TEXT SEGMENT>
I mean, we’re fairly familiar with the concept of redlining, so that one ethnic group or another who would not be offered or sold housing in a certain sector of a city, we’re certainly not familiar with that in terms of Native Americans.
And in part, I suppose, because we just didn’t realize that there were that many Native Americans that would even be on the radar for that kind of thing.
– Right, so exclusionary housing policies are one way that American Indian people were excluded from suburban areas, whether it be redlining or race-based covenants.
But I look even further back and think about the Indian wars in particular.
So in the case of Minnesota, the U.S.-Dakota War, in which Dakota people were forcibly exiled, and very violently so, from the state of Minnesota after the U.S.-Dakota War of 1862, and they were forced out of the state and there was a bounty put on the heads of the scalps of Dakota people.
And that same year, the U.S. Homestead Act became law, and that same land that Dakota people were forced off of became open for settlement for non-Natives.
So those kinds of policies of the 19th century kind of shepherded the policies that we see of the 20th century as well.
– That Dakota War of 1862 is famous in some not surprisingly dark ways, as culminating with the largest mass execution in this country ever.
– Right, right.
So the U.S.-Dakota War is not a history that is well-known.
It occurred simultaneously with the U.S. Civil War, which receives much more attention, and understandably so.
But the U.S.-Dakota War was a six-week war that unfolded across present-day southern Minnesota from late August through September.
And the result of that war was that Dakota women, children, and the elderly were forcibly interned at the military fort, Fort Snelling, located at the confluence of the Minnesota and Mississippi Rivers, Bdte, which is a sacred place for Dakota people, in the late fall of 1862 through the spring of 1863, and Dakota men were held in Mankato.
And those Dakota men would go on to be put on military trial for supposed war crimes.
Again, this is happening at the same time as the U.S. Civil War.
And these Dakota men were held on military charges of murder, rape of white women, for their involvement in the war.
And ultimately, 38 Dakota men were hanged in Mankato, Minnesota the day after Christmas of 1862.

DATA SECTION>
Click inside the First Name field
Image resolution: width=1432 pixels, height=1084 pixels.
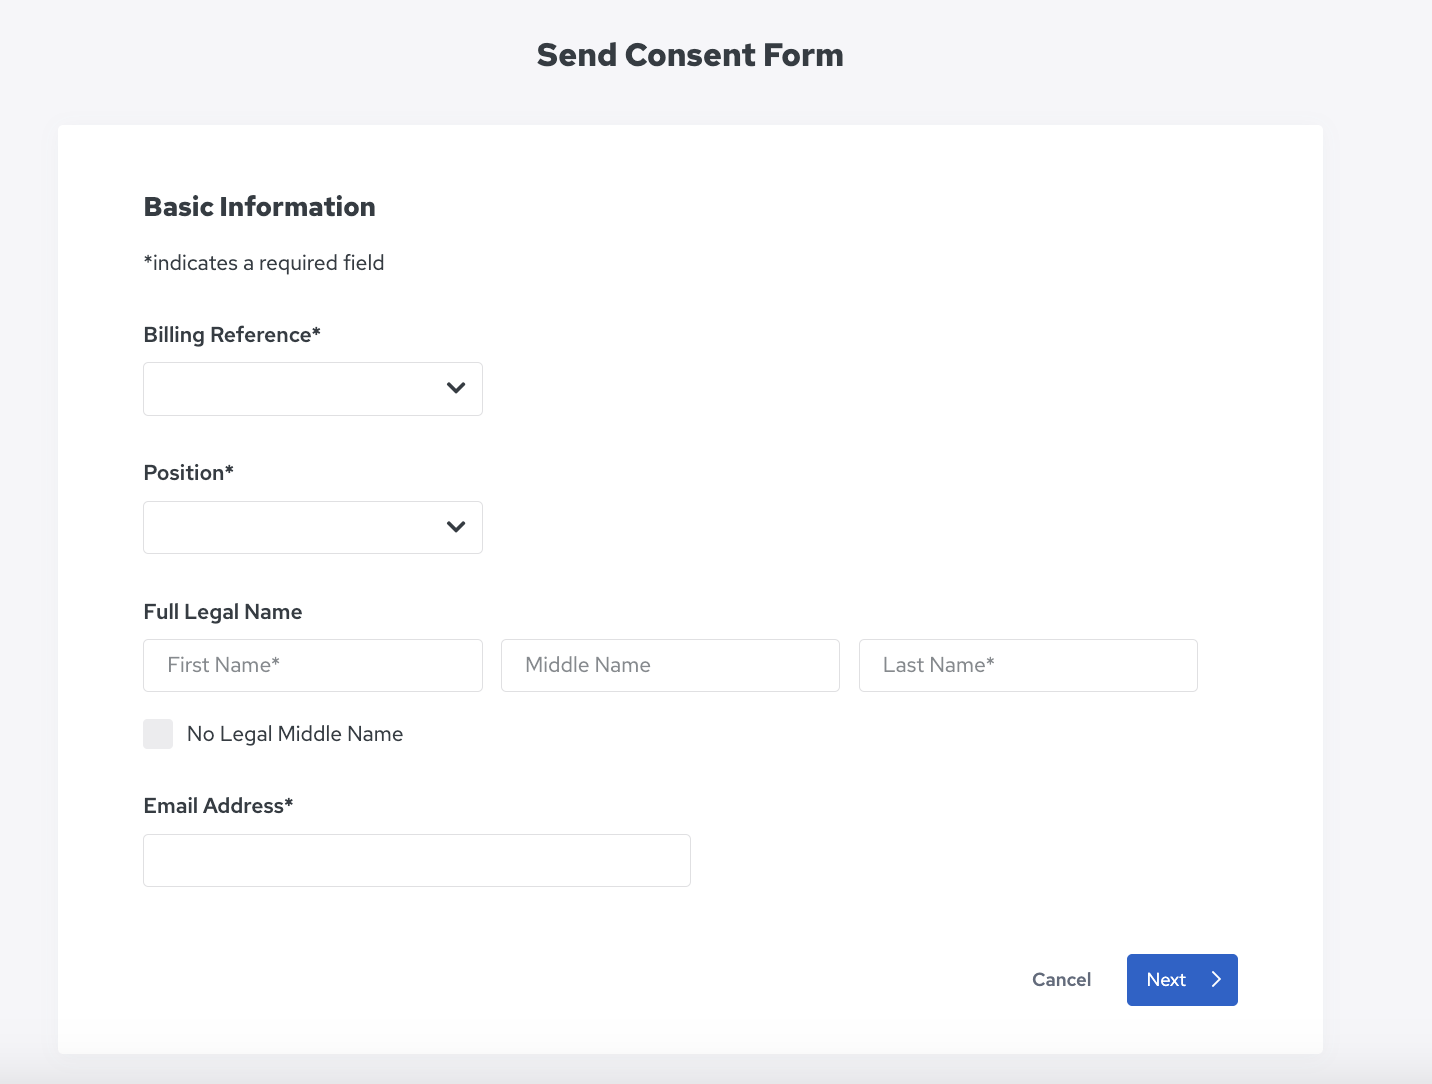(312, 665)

SET TASK A>
In the transcript about the U.S.-Dakota War, where were Dakota women, children, and the elderly interned after the war?
SET TASK B>
Write what comes next in the transcript about the U.S.-Dakota War, picking up after its final sentence.
The data was taken from a separate source.

WRITTEN RESPONSE A>
At Fort Snelling, at the confluence of the Minnesota and Mississippi Rivers.

WRITTEN RESPONSE B>
And those orders of hanging were signed off on by President Abraham Lincoln.
And that remains the largest U.S. mass, the largest mass execution in U.S. history.
In the spring of 1863, the Dakota people who remained in Mankato, the men, and then the women, children, and elderly at Fort Snelling, they were put on steamboats and then shipped, literally shipped out of state on the Mississippi River to new reservations outside of the state.
So this land that we think of that was really at stake in the U.S.-Dakota War is again the same land that was open for white settlement following the U.S.-Dakota War through the U.S. Homestead Act.
– That’s the big picture, but you have in your book some almost surprising, touching stories about individuals that pertain to the fact that not all of those Dakota left Minnesota.
– Right.
There are well-documented accounts of Dakota people that were able to remain in the state of Minnesota through hiding or through their military service or through their allegiance to prominent white families in the state of Minnesota.
So we know that not every single Dakota person fled the state of Minnesota or was exiled from the state, and that some were able to remain, and that over time, more and more Dakota people came back to their homelands and built communities.
– Stories about Dakota families or women who actually assisted, saved some of the, the European Americans who were in peril in this conflict.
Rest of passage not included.